Another possibility is that you were already tired, and the L-theanine’s calming effect simply made you more aware of it. By dialing down the mental noise of stress and anxiety, L-theanine can let underlying fatigue surface. You weren’t made sleepy by the tea. You were already sleepy, and the tea stopped masking it.

Hydration and warmth also play minor roles. Drinking any warm liquid can promote a slight drop in core body temperature afterward (your body dilates blood vessels to release heat), and a cooling core temperature is one of the signals your brain uses to initiate sleep. This effect is subtle, but it can tip the scales if you’re already winding down.

Timing and Brewing Tips

If you enjoy green tea and want to avoid any impact on your sleep, drink it at least two hours before bedtime. Caffeine’s half-life is about five hours in most adults, meaning half the stimulant is still circulating that long after your last sip. Even the modest 16 mg in a cup of green tea can delay sleep onset in caffeine-sensitive people.
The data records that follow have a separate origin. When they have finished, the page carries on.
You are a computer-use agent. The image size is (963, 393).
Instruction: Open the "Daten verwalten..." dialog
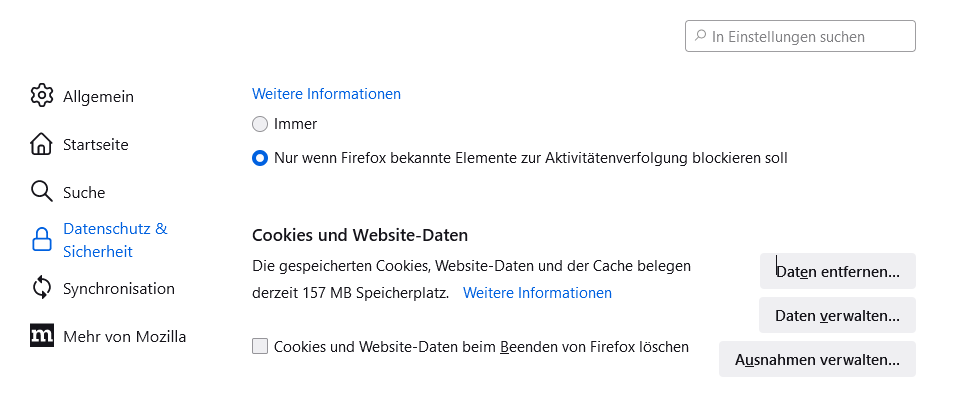(x=837, y=316)
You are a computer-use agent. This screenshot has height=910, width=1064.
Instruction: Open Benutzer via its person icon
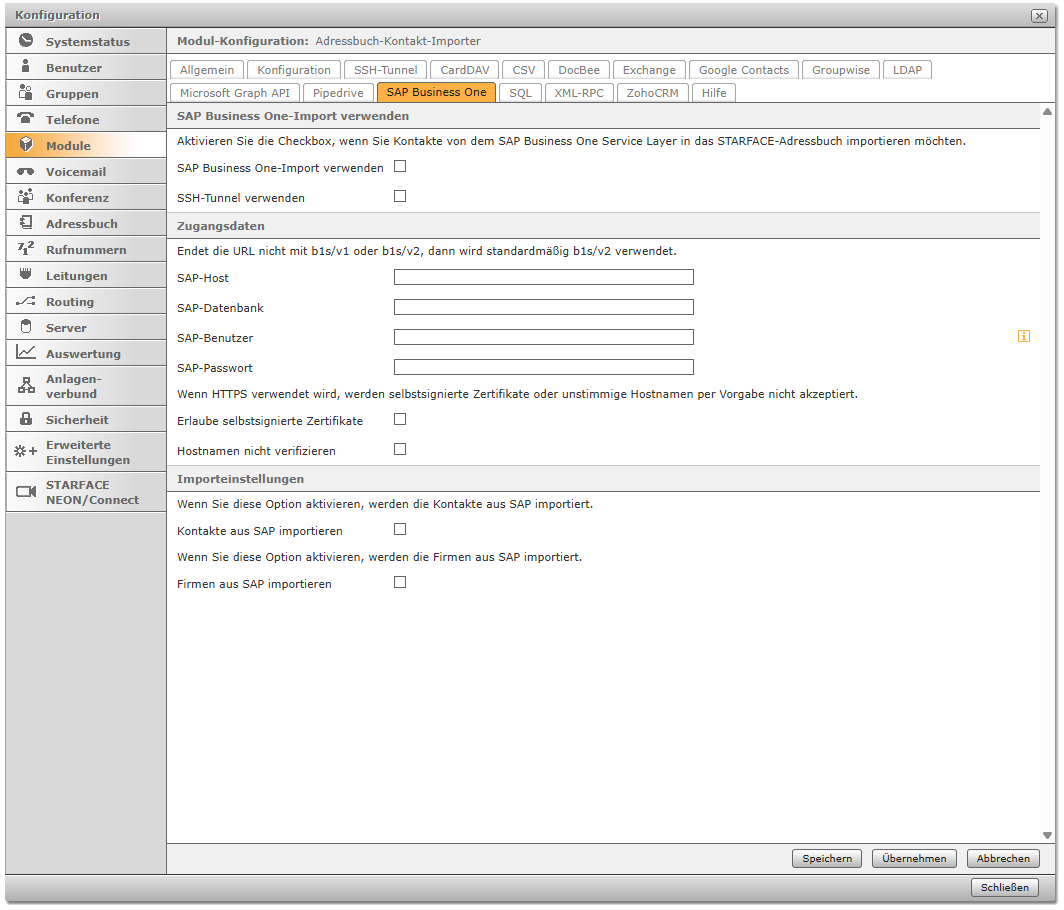[x=26, y=67]
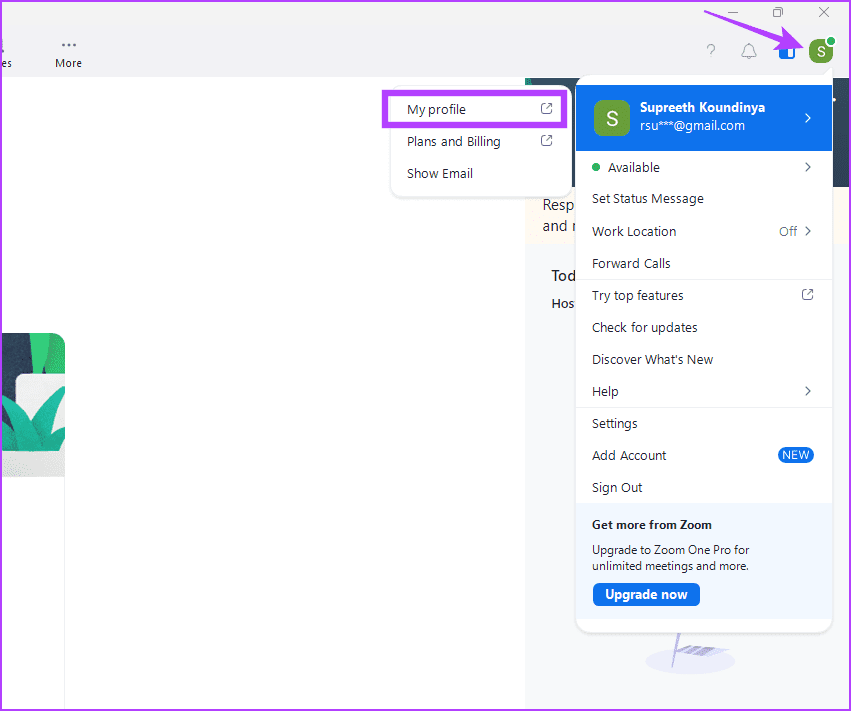851x711 pixels.
Task: Toggle Work Location from Off
Action: click(x=795, y=231)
Brewing technique also shifts the balance between caffeine and L-theanine. Shorter steeps at lower temperatures extract proportionally more L-theanine relative to caffeine. In extraction studies, a brief five-minute steep was the only treatment that pulled out more L-theanine than caffeine. Longer steeps and hotter water increase both compounds, but caffeine rises faster. So if you want a more relaxing cup with less stimulant kick, use cooler water (around 70 to 75°C) and steep for two to three minutes rather than five or more.

Matcha is worth noting as an exception. Because you consume the whole ground leaf rather than an infusion, matcha delivers significantly more caffeine and more L-theanine per serving than regular steeped green tea. The calming effect is stronger, but so is the stimulant effect. It’s not a good bedtime choice, but it tends to produce that distinctive calm-focus feeling more intensely than a standard brew.

The Bottom Line on Green Tea and Sleep

Green tea is a mild stimulant with a built-in relaxation component. It won’t make you sleepy in the way a sedative or even a glass of warm milk might. What it can do is promote a state of relaxed alertness that some people mistake for drowsiness, especially when contrasted with coffee’s more aggressive buzz. If you find yourself nodding off after a cup, the culprit is likely a caffeine rebound, pre-existing fatigue, or the simple comfort of a warm drink rather than the tea itself.